● What is expected
Go through the material and pull out every line with the string "Viewport" in it.
*** Opening Materials provided ***
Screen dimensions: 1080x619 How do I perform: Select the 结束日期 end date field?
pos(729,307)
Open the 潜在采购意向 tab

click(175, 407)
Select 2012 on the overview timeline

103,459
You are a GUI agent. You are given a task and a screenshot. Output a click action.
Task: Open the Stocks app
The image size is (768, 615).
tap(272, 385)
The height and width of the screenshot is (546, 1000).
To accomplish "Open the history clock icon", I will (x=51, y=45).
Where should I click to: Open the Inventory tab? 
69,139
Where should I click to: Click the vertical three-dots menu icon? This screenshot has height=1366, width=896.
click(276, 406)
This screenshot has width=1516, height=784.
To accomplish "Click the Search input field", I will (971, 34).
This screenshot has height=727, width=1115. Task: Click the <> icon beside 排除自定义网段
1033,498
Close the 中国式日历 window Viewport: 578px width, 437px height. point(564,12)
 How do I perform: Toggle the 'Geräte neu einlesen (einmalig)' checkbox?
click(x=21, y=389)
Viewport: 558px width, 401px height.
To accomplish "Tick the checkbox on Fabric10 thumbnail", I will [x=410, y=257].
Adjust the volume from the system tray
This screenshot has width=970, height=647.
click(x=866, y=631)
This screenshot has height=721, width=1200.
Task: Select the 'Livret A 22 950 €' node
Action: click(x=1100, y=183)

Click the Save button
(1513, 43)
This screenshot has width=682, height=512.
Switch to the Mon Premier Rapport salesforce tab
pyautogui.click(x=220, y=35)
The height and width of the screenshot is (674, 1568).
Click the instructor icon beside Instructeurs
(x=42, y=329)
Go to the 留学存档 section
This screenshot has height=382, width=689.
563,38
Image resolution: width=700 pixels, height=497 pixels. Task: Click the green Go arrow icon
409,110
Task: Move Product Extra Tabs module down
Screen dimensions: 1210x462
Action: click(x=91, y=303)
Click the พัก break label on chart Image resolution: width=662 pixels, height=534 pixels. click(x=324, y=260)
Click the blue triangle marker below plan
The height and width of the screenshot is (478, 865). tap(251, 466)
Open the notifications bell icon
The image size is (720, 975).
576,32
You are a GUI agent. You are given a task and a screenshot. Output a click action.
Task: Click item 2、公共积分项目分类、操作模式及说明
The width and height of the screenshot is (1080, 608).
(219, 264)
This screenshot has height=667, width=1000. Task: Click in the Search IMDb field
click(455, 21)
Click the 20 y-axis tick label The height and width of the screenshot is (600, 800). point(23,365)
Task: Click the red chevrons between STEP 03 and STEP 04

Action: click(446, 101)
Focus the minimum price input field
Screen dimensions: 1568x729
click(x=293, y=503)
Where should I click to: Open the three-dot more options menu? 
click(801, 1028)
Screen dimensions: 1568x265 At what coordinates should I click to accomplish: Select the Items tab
*** Closing Materials provided ***
● Result
Close the 中国式日历 window Viewport: 578px width, 437px height. point(564,12)
Viewport: 558px width, 401px height.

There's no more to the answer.